# EXCERPTED DATA
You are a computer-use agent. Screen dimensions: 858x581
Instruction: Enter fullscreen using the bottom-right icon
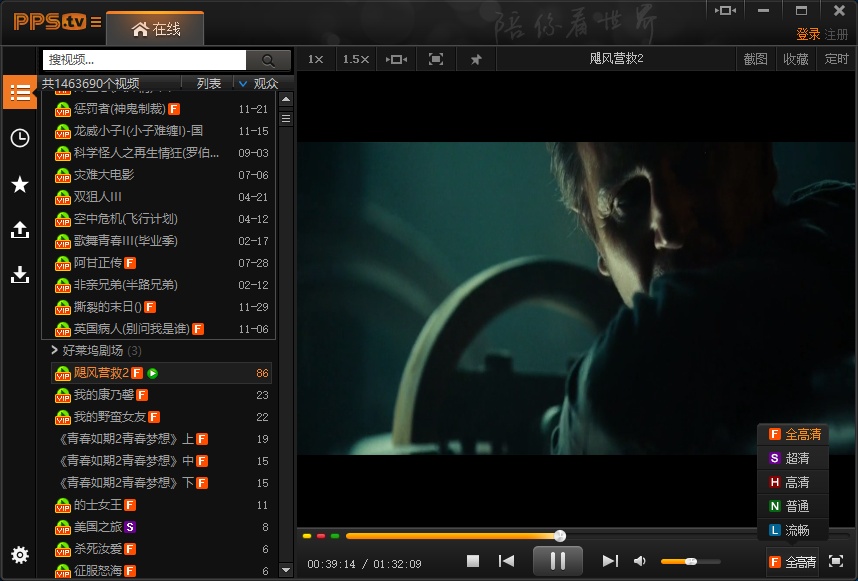pyautogui.click(x=836, y=561)
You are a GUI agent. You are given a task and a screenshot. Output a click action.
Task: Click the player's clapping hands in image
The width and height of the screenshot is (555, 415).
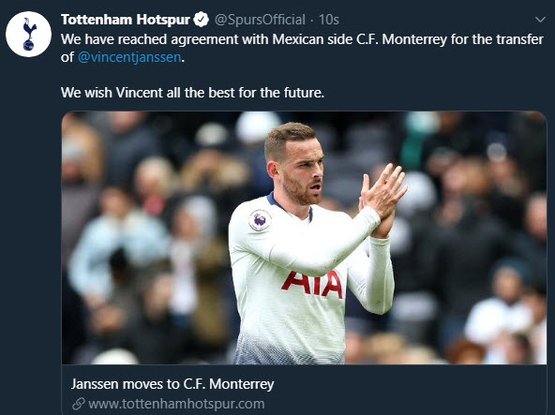click(x=382, y=198)
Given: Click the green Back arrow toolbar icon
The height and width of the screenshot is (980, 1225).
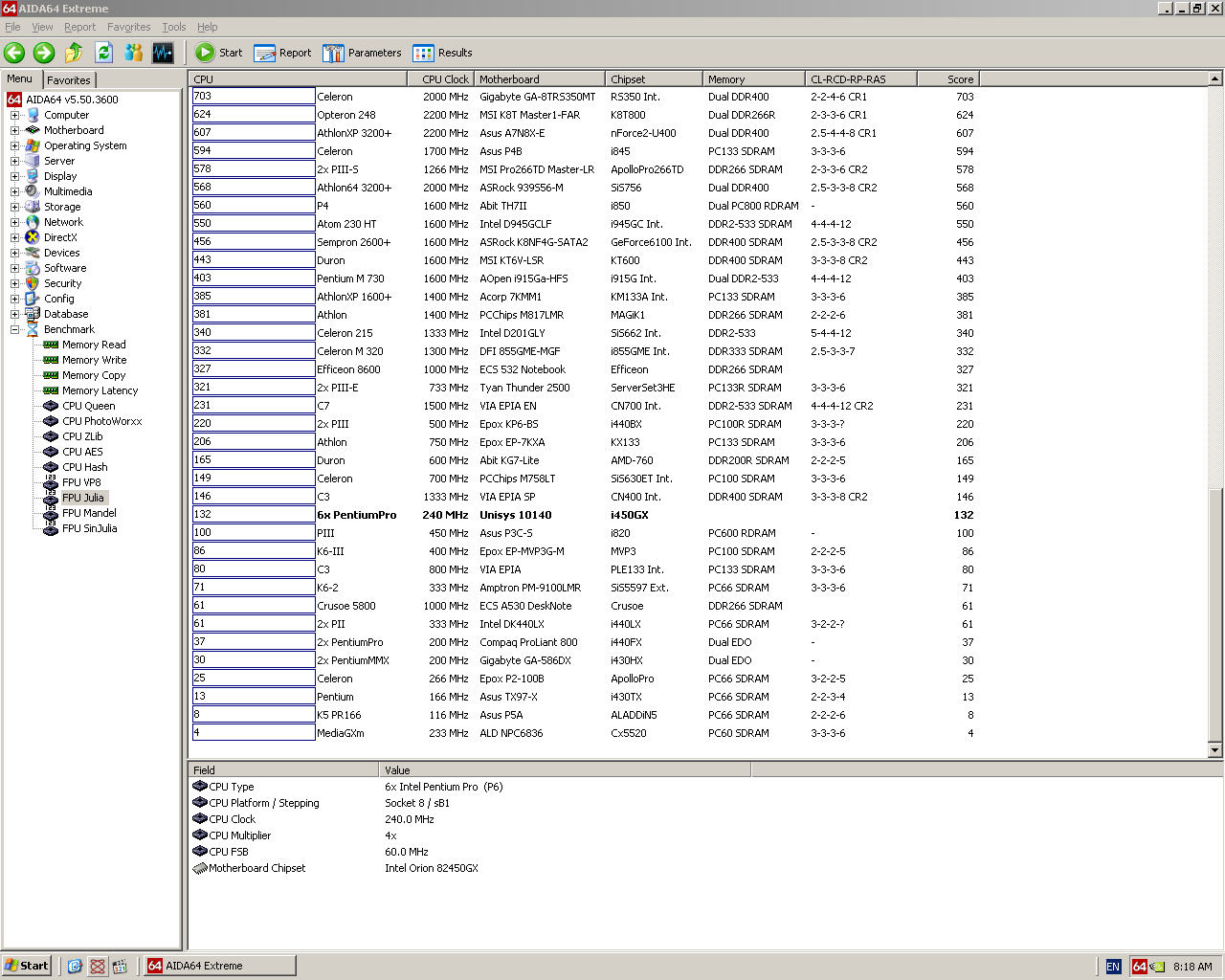Looking at the screenshot, I should tap(14, 53).
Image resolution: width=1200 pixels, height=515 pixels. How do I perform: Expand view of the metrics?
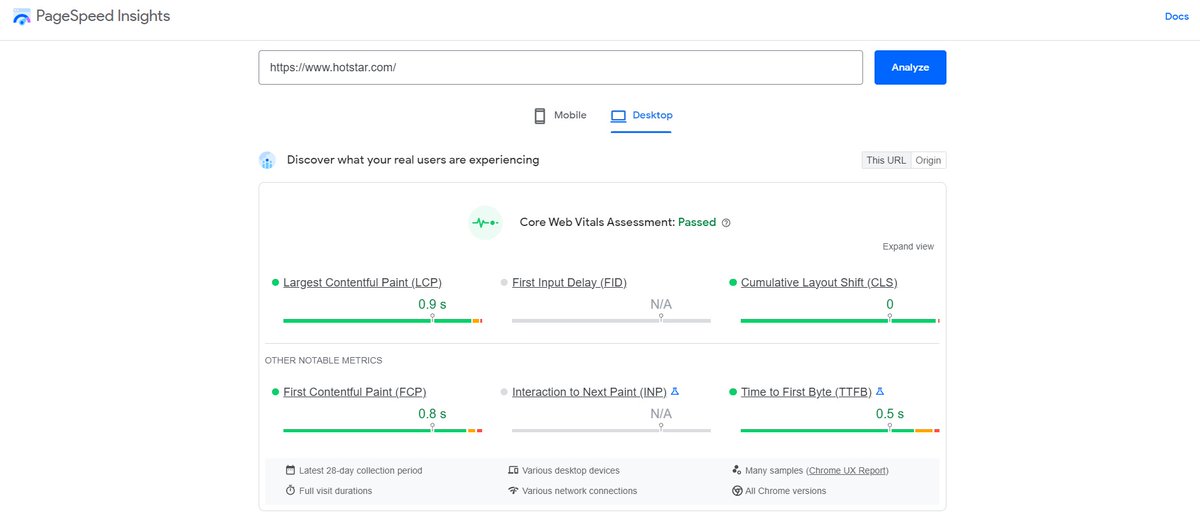908,247
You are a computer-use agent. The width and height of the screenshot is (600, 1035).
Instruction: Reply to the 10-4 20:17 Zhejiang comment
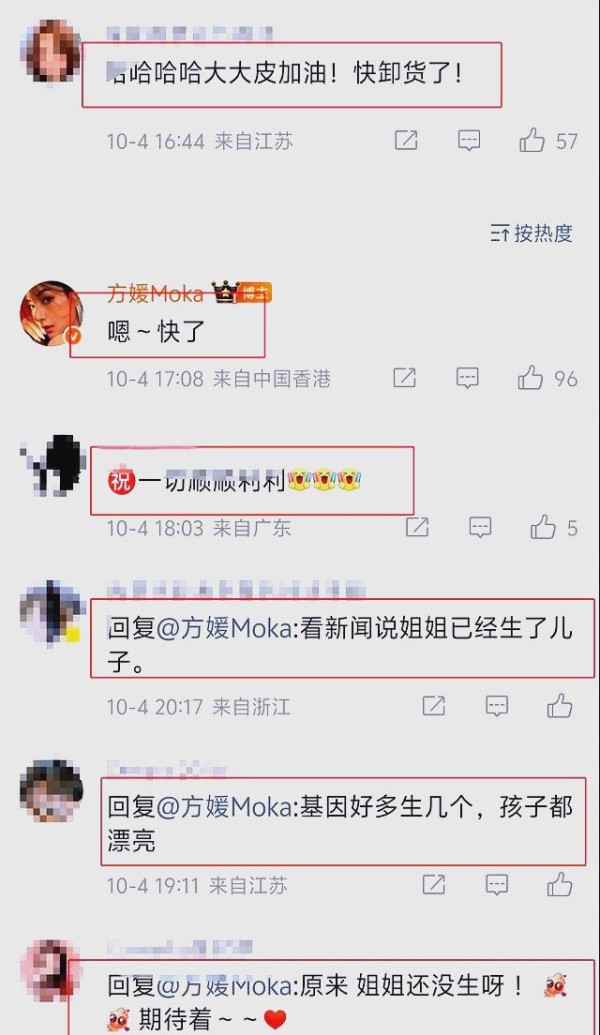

# PROBLEM TO SOLVE
From the material above, copy every line where the word "computer" is found.

# REPLY TO THE TASK
You are a computer-use agent. Screen dimensions: 858x581
You are a computer-use agent. The width and height of the screenshot is (600, 1035).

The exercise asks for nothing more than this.